— RECORDS SHOWN —
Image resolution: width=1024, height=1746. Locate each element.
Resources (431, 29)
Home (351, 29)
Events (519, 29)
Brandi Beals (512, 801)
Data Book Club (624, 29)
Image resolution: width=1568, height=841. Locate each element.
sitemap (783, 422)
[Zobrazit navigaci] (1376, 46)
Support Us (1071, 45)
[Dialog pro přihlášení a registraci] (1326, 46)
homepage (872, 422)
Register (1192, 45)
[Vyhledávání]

--

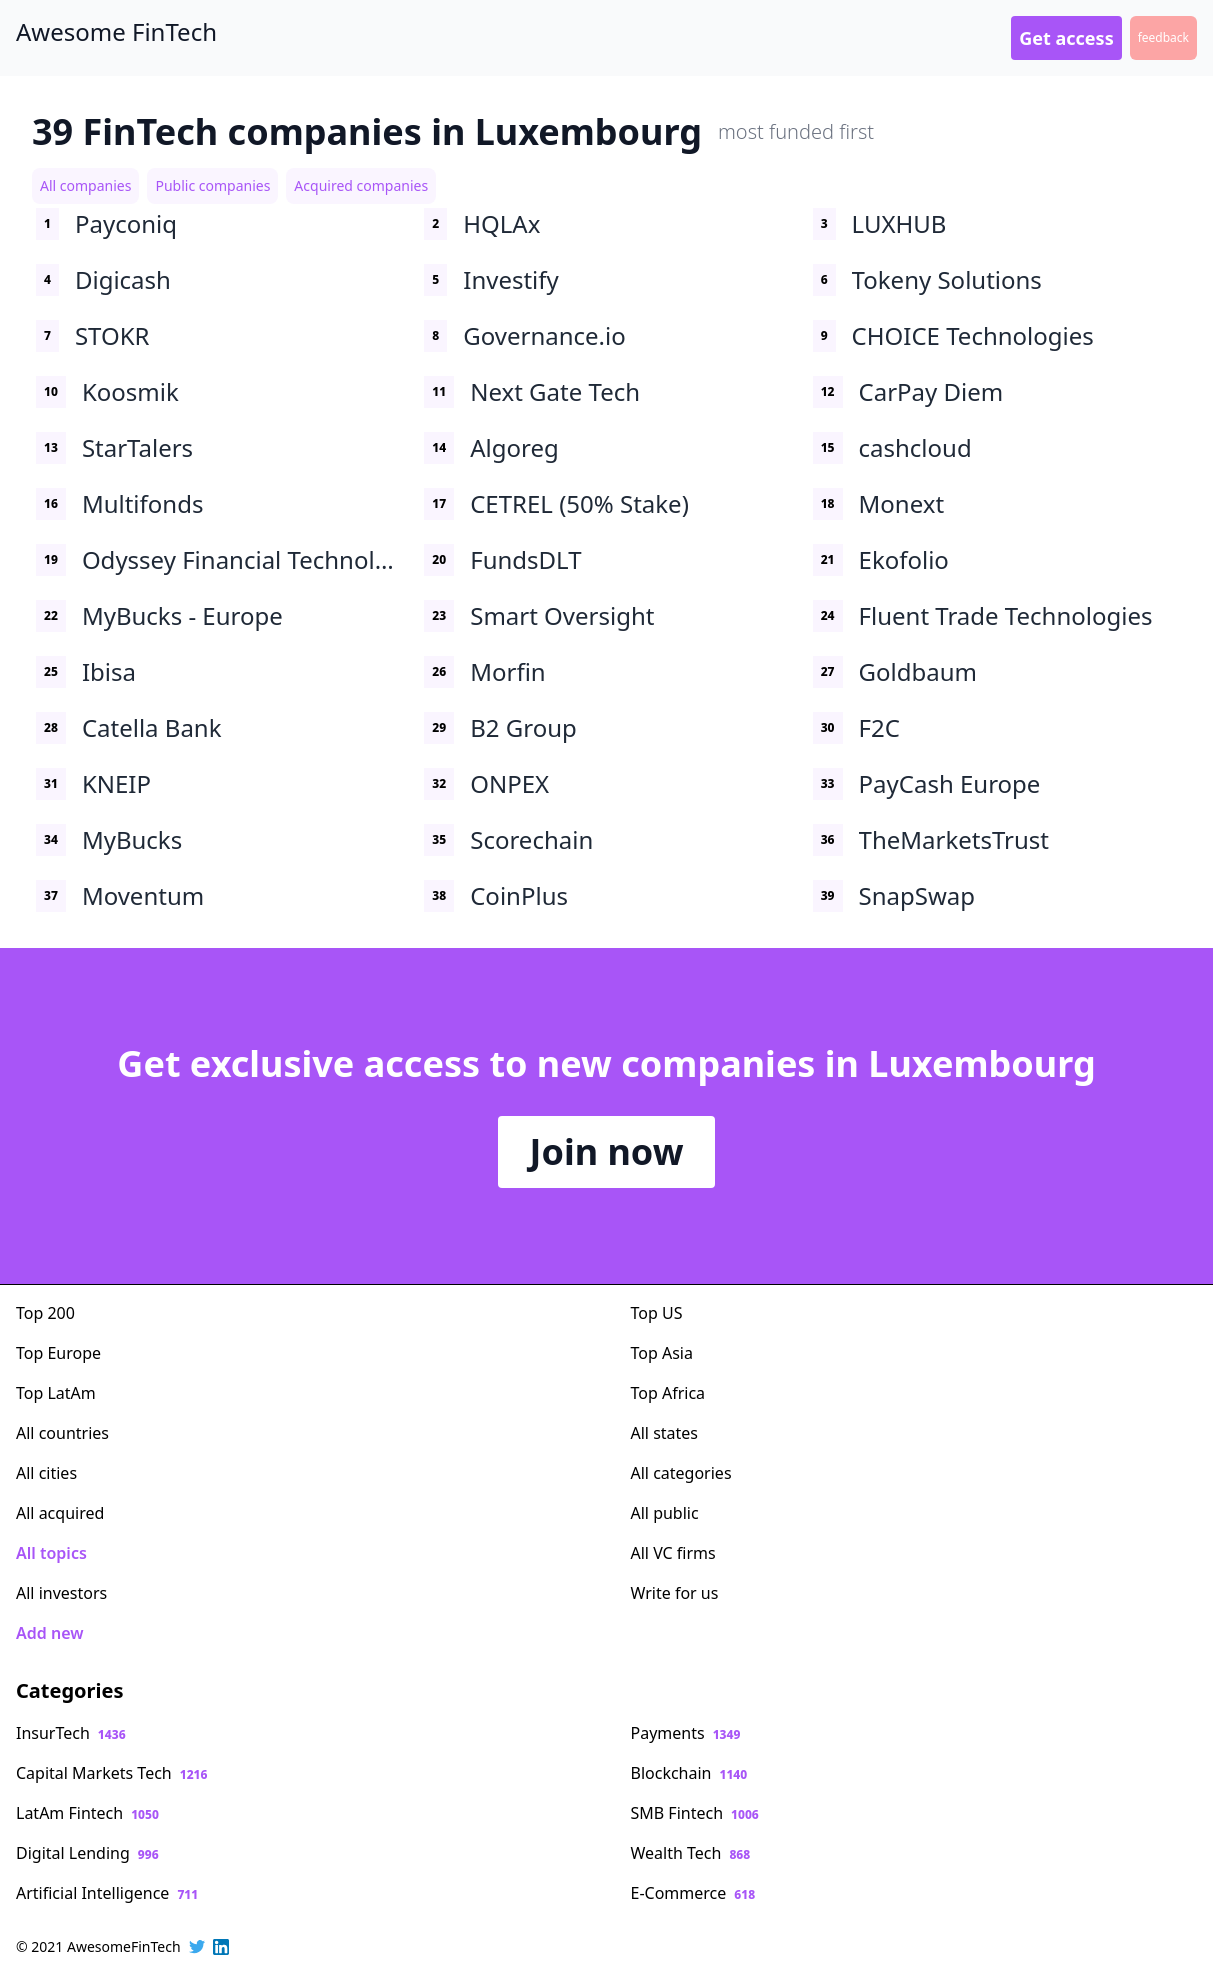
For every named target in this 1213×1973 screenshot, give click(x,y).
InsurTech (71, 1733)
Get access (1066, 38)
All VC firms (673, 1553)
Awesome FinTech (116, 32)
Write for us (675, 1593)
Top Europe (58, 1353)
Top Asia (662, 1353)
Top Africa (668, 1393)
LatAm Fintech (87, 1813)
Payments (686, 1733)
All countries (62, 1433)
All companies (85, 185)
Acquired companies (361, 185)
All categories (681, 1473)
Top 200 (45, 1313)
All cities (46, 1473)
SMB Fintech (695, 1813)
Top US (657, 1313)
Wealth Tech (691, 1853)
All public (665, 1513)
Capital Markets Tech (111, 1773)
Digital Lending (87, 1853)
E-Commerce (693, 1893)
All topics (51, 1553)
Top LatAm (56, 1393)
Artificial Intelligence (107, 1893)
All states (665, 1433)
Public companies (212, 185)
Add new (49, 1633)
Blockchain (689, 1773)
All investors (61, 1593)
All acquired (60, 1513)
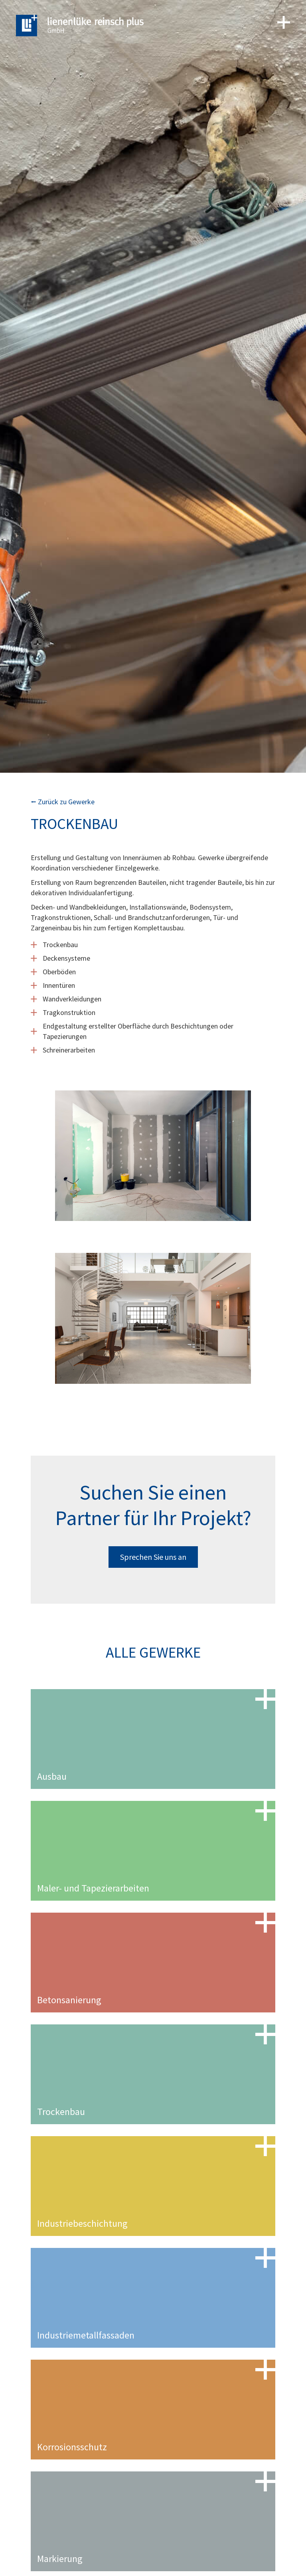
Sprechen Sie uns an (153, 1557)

— EXERCISE —
Copy out the items from the line containing "Top US (657, 1313)" through the line containing "Sprechen Sie uns an (153, 1557)", including both of those lines. Leave out any pictures.

— WRITTEN ANSWER —
Top US (657, 1313)
Wealth Tech (691, 1853)
All public (665, 1513)
Capital Markets Tech (111, 1773)
Digital Lending (87, 1853)
E-Commerce (693, 1893)
All topics (51, 1553)
Top LatAm (56, 1393)
Artificial Intelligence (107, 1893)
All states (665, 1433)
Public companies (212, 185)
Add new (49, 1633)
Blockchain (689, 1773)
All investors (61, 1593)
All acquired (60, 1513)
Sprechen Sie uns an (153, 1557)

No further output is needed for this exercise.